There is a card game which differs from pelmanism in that every card is different and from solitaire in that there can never be a conclusion to it. As a child I was given a shabby nineteenth-century deck; down the generations the packaging had been lost and the cards were held together with a rubber band of comparable antiquity. Lacking its original case and any rulebook, to this day I have been unable to discover its name, or whether I played it as the maker intended.     

The fifty cards, slim and furred with age, depicted not hearts, clubs, spades and diamonds but whimsical landscapes. One showed a magnificent medieval fortress; another, boats on a lake bordered by palm trees; and still others, sublime mountain ranges. Yet whatever the scenery, there was always a road on the horizon, along which a tiny carriage was driving.     

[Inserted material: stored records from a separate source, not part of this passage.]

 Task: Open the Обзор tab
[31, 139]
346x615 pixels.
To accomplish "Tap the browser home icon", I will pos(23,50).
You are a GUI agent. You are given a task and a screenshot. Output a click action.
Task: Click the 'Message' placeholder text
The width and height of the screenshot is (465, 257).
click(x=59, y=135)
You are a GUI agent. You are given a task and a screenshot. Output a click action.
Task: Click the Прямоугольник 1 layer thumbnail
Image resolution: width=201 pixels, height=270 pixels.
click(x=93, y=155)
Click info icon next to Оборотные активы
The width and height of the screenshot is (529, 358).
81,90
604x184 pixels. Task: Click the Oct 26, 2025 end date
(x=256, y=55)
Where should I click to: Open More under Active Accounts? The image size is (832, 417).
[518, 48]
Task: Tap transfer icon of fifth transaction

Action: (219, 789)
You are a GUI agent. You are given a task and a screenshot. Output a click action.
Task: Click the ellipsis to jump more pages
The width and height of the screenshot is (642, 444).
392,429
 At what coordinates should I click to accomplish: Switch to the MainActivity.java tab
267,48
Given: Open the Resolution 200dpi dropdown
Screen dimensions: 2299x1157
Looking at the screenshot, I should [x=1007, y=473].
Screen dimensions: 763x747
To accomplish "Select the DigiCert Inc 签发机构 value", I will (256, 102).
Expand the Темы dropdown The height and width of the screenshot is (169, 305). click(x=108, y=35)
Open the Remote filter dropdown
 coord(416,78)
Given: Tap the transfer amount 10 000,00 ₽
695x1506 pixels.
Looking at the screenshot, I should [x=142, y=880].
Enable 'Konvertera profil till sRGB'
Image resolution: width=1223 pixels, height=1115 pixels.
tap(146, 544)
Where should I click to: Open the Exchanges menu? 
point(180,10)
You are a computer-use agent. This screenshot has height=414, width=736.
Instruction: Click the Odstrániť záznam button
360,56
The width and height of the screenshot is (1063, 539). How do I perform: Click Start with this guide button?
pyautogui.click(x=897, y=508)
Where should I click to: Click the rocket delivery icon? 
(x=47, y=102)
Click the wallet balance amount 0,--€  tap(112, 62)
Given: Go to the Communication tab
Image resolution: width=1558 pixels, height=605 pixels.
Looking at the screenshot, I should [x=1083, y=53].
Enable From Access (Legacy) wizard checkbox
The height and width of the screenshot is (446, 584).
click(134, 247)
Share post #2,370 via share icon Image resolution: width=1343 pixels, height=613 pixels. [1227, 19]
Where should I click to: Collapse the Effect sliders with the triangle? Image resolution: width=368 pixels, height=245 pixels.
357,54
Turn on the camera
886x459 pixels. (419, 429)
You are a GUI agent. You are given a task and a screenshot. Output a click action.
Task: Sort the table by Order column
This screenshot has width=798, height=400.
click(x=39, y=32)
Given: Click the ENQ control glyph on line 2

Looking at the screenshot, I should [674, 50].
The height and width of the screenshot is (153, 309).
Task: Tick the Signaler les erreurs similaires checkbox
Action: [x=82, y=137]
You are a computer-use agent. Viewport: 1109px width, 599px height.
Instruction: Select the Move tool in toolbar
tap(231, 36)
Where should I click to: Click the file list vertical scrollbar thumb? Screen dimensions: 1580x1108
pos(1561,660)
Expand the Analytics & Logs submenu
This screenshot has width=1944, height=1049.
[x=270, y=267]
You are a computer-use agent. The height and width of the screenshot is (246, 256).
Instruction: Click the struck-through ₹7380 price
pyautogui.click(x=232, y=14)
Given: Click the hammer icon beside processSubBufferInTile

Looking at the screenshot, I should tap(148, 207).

These views were not self-contained vignettes. I could join each card to any other, because, however unpredictable the inclines and settlements at the centre, the road reached the edges at the same point on every one. Aligning these extravagant geographies, I made a cardboard continent. The passengers in the little carriage can scarcely have felt a jolt as they crossed from Alpine pass to desert dune; however far they travelled, they never had to fear dropping over a precipice or reaching a closed border, for there was always a card in my hand, ready to lay down to prevent their vehicle rolling into annihilation. And, sure enough, there the carriage was, pictured on the next card.      

Not all explorers are so fortunate.

Later I learnt to play with language: juxtaposing letters; shuffling words within sentences; diverting the reader’s passage. No sequence of chromolithographed cards could represent the world as vividly as these alphabetical arrangements. Yet last winter, travelling in Greenland, I found myself surrounded by scenes that none of the cards had prepared me for, and which even my language was barely equipped to describe.     

The Arctic landscape is forged from water. Glaciers advance, churning a path through basalt cliffs, and thunder into the ocean. The fast ice creeps across the bay, extending the shoreline by a mile and more, only to vanish on a stormy night. In calmer weather icebergs drift with the tide, forming protean mountain ranges on the horizon; as their peaks crumble, they turn to restore their balance as slowly as dreaming sleepers do.      

The inhabitants of this mutable landscape speak Kalaallisut, or Greenlandic. Their daunting words express concepts that other languages tiptoe around with a phrase but, when spoken, the suffixes are uttered so softly that an untrained ear cannot hear them. Verbs accrue morphemes, while nouns tend to disappear. It was once customary to name people after objects, but since a taboo forbade reference to the dead, the favoured objects were repeatedly renamed. The power of such words is not diminished by their absence from the vocabulary.     

Longing to make sense of these silences, I borrowed an early Greenlandic–English dictionary from Upernavik Museum. I found the bowdlerised English definitions almost as puzzling as the original Kalaallisut; several corrections in a contemporary italic hand suggested that the dictionary was fallible. On seeing akiatsianga – officially defined as ‘take hold (of it) together with me’ – amended to ‘carry me, please’ I wondered what circumstances had led an amateur lexicographer to discover such an error.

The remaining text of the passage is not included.